Ich wundere mich gerade, warum du ein outputText element unter deinen commandLink setzt (und warum mir das nicht gleich aufgefallen ist), denn dessen Wert bekommst du zurück.. nimm doch mal das value attribut des commandLink tag und entferne den outputText.


----------



## freez (8. Okt 2007)

ok, habe ich umgesetzt:

trotzdem bekomme ich bei 
	
	
	
	





```
UIParameter component = (UIParameter) event.getComponent().findComponent("deviceid");
```
 kein Objekt zurück.


```
List children = event.getComponent().getChildren(); 
			Object value = ((UIParameter) children.get(0)).getValue(); 
			System.out.println("Listenlänge: " + children.size() + " -- " + value);
```

gibt "Listenlänge: 1 -- 17" aus.

Was nu?


----------



## maki (8. Okt 2007)

was ist value?


----------



## freez (8. Okt 2007)

Also, nächster Test hat folgendes ergeben:

component: null
Listenlänge: 1 -- Name:Value = deviceid:17
children.get(0): javax.faces.component.UIParameter@1470c35

der code dazu: 
	
	
	
	





```
UIParameter component = (UIParameter) event.getComponent().findComponent("deviceid");
		if(component != null)
			deviceID = component.getValue().toString();
		else{
			deviceID = "";
			System.out.println("component: " + component);
//			TODO DEBUG CODE
			List children = event.getComponent().getChildren(); 
			Object value = ((UIParameter) children.get(0)).getValue();
			Object name = ((UIParameter) children.get(0)).getName();
			System.out.println("Listenlänge: " + children.size() + " -- Name:Value = " + name + ":" + value);
			System.out.println("children.get(0): " + children.get(0));
		}
```

Also die testausgaben sehen ja gut aus.
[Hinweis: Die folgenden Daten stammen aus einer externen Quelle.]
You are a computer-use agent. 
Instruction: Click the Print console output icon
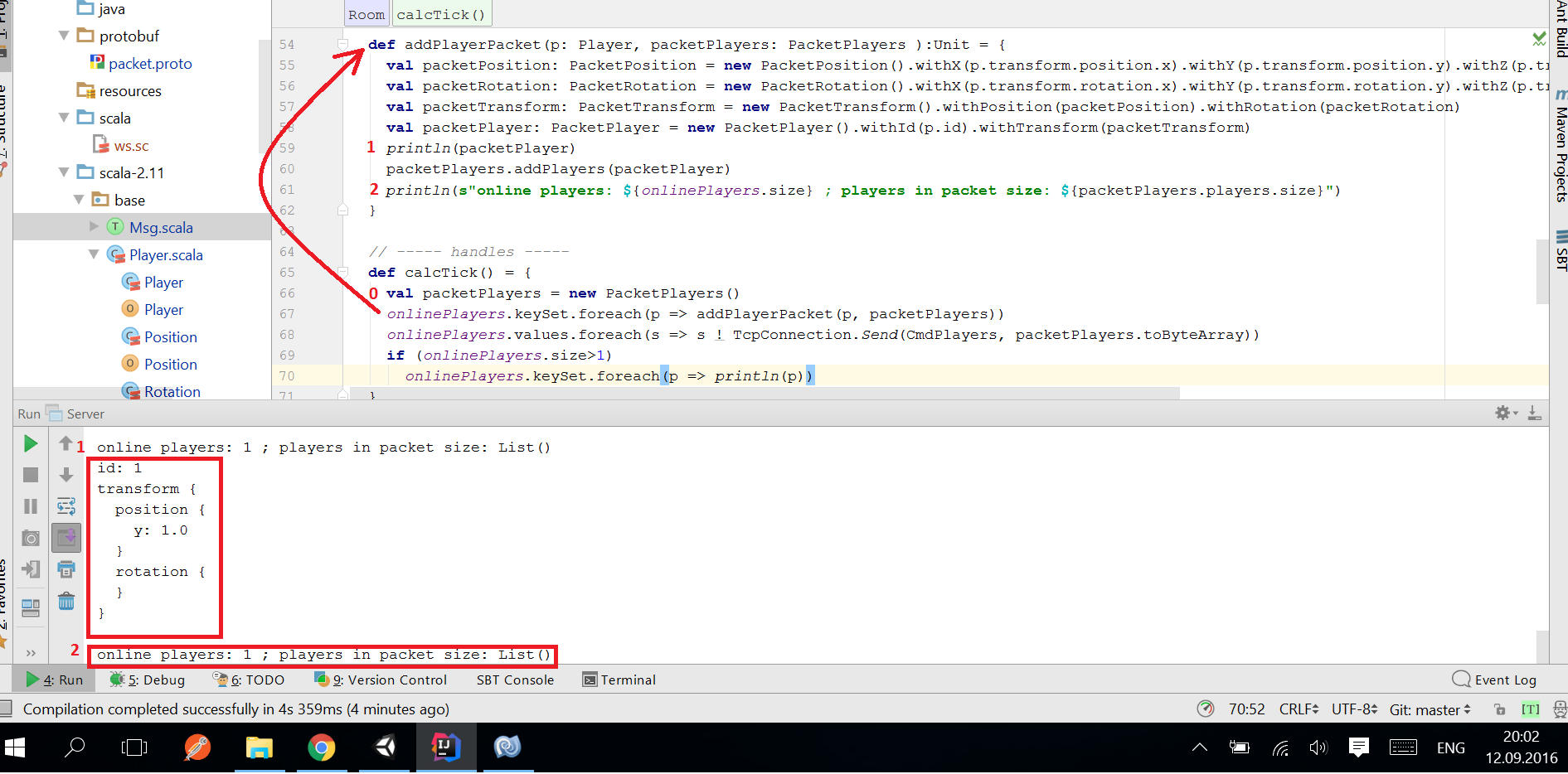click(x=66, y=569)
Aber warum ist component immer noch null?


----------



## freez (8. Okt 2007)

So, nun ist Mittagspause  Guten Appetit


----------



## maki (8. Okt 2007)

Du sollst auch nicht nach Komponenten per id suchen; der vaule, in deinem falle 17, sollte doch reichen.
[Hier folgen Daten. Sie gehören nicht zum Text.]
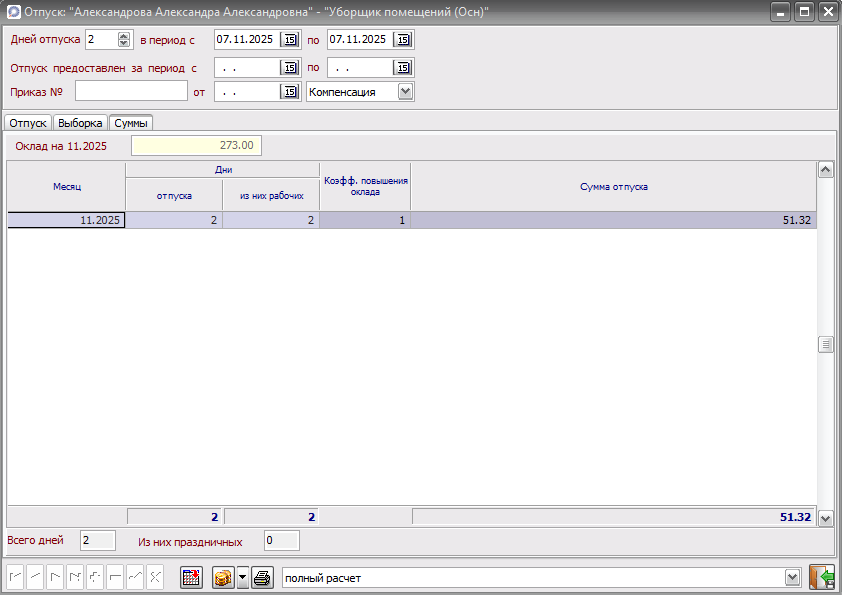
Task: Click the red calendar grid icon in bottom toolbar
Action: tap(191, 578)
Parameter brauche keine ids und müssen auch nicht als Komponenten angesprochen werden.

Mahlzeit 
http://youtube.com/watch?v=2PAaqr9ZoZw


----------



## freez (8. Okt 2007)

So, geschmeckt hats 

Hm, das habe ich nun net gerafft. Ich dachte 
	
	
	
	





```
event.getComponent().findComponent("deviceid");
```
 sucht mir den Parameter 
	
	
	
	





```
<f:param name="deviceid" value="#{searchdevice.deviceID}" />
```
 raus. Oder was mache ich verkehrt?


----------



## maki (8. Okt 2007)

> Oder was mache ich verkehrt?


Ganz einfach: parameter sollten keine ids haben und nicht als Komponeneten angesprochen werden.
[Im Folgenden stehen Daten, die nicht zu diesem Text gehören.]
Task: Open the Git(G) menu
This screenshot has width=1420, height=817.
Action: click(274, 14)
Löse dich von deiner Vorstellung, dann fällt es dir einfacher..


----------



## freez (8. Okt 2007)

Ok, habe mich davon gelöst  Ich habe es noch nicht einmal bewusst so gemacht. Diese Art die Parameter auszulesen habe ich mir von mehreren Seiten aus dem Internet abgeschaut.

Damit andere nicht dumm sterben: Ich habe es nun so gelöst


```
List children = event.getComponent().getChildren();
		Iterator it = children.iterator();
		while(it.hasNext()){
			UIParameter uip = (UIParameter) it.next();
			if(uip.getName().equals("deviceid")){
				deviceID = uip.getValue().toString();
			}
		}
```

Und was soll ich sagen ... es geht  Vielen Dank an maki.

Gibt es eigentlich auch eine kürzere Variante?


----------



## maki (8. Okt 2007)

> Gibt es eigentlich auch eine kürzere Variante?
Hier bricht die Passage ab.